Case ID: so2d_386/html/0304-01.html
Source: Caselaw Access Project
Author: {"author": "DAUKSCH, Chief Judge.", "license": "Public Domain", "url": "https://static.case.law/"}
Date Created: 2024-08-24T03:29:51.129683

Karlton M. KING, d/b/a AAAA Bail Bonds of Brevard, Appellant, v. Dorothy K. MOODY et al., Appellees.
    No. 79-728/T4-477.
    District Court of Appeal of Florida, Fifth District.
    July 30, 1980.
    
      Charles Holcomb of Holcomb & Theriac, Merritt Island, for appellant.
    Douglas L. Cheshire, Jr., State’s Atty., and Norman A. Tharp, Asst. State’s Atty., Titusville, for appellees.
   DAUKSCH, Chief Judge.

This is an appeal from an order estreat-ing an appearance bond. David Moody was in arrears in payment of support money to his wife and after a contempt citation was served upon him he was held in jail until he posted a $1,000.00 appearance bond. The bail bond was in accordance with a court order which permitted his release upon the posting of it. The bond was posted by a surety company, Accredited Surety & Casualty Co., Inc., through its agent, Karlton M. King.

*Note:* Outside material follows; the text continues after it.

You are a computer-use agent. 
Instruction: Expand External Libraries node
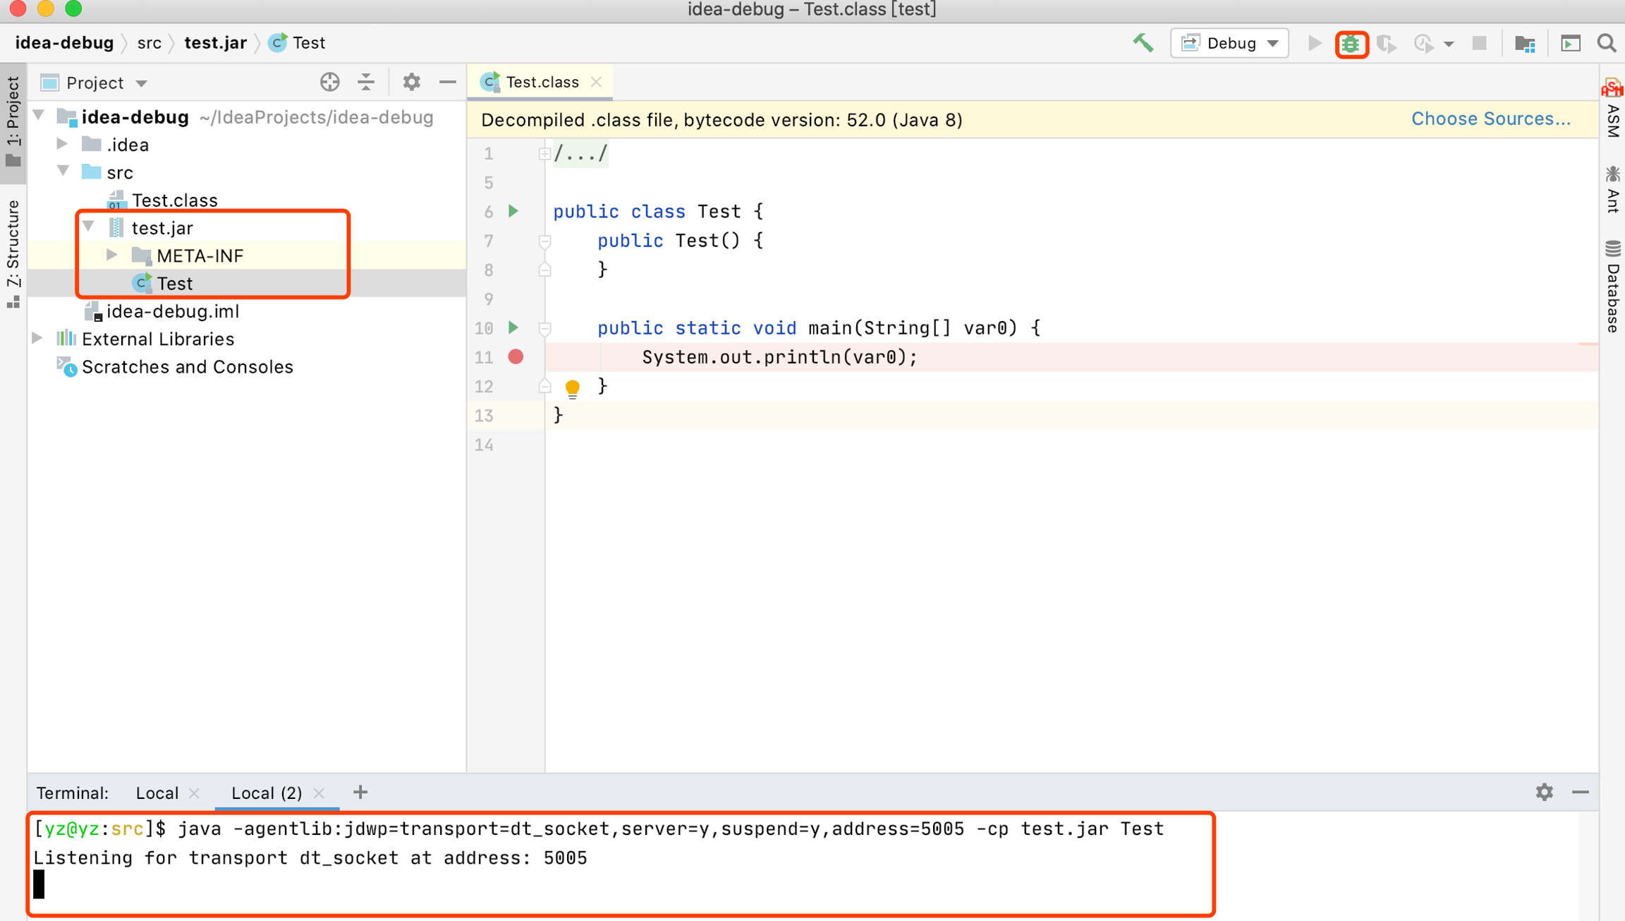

The order permitting his release provided “Upon posting bond in the amount of $1,000.00, David Lamar Moody is to be released from confinement in the Brevard County Jail and present himself before the Circuit Court at a hearing to be designated later.” He was also required to provide his address so he could be notified. The same day the order was dated, the bonding company issued the bond and Moody was released. The bond also provided Moody was obligated to appear when the court notified him to do so.

Moody was notified later to appear at a hearing on November 4, 1977. Moody appeared, was adjudicated in contempt and sentenced. A provision for his being allowed to purge himself of the contempt by payments toward satisfying the arrearage was contained in the contempt order.

Moody was later ordered to appear again on an allegation he was not making the payments required of him in the order allowing him to purge himself of his contempt. He failed to appear at that January 9, 1979 hearing. That latest order to appear was issued on December 19, 1978 and alleged a violation of the November 4,1977 contempt order. When Moody failed to appear on January 9,1979, the bond subject of this appeal was estreated.

The question on appeal is whether the conditions of the appearance bond were met when Moody appeared on November 4,1977 or was the surety under an obligation for an indeterminate time after the contempt order of November 4, 1977, until at least the arrearages in support were satisfied and Moody had purged himself of his contempt. It is our opinion the order of August 5, 1977, required one appearance “at a hearing to be designated later” and the conditions of the bond were satisfied when Moody appeared at the next hearing when notified — November 4, 1977.

The order allowing Moody’s release only required one appearance and the bondsman was obligated under his bond to see that Moody appeared. When he appeared, the matter was essentially terminated even though the court permitted Moody to put off his ninety day jail sentence so long as he continued to make his support payments and the additional payments towards the arrearages. To require the surety to be obligated for an indeterminate period, years in the future in cases such as these, would be a burden upon the surety he certainly did not bargain for.

The order of estreature is reversed and this cause is remanded for an order releasing the surety from the obligation of its bond.

REVERSED AND REMANDED.

ORFINGER and COBB, JJ., concur. 
      
      . Moody was ordered to pay $20.00 per week to satisfy a $7,102.00 arrearage. That would take over six years, not to mention the provision in the order requiring a continuation of the support payments; the record does not reflect the ages of the children but the youngest was less than two years old when the 1973 dissolution judgment was rendered.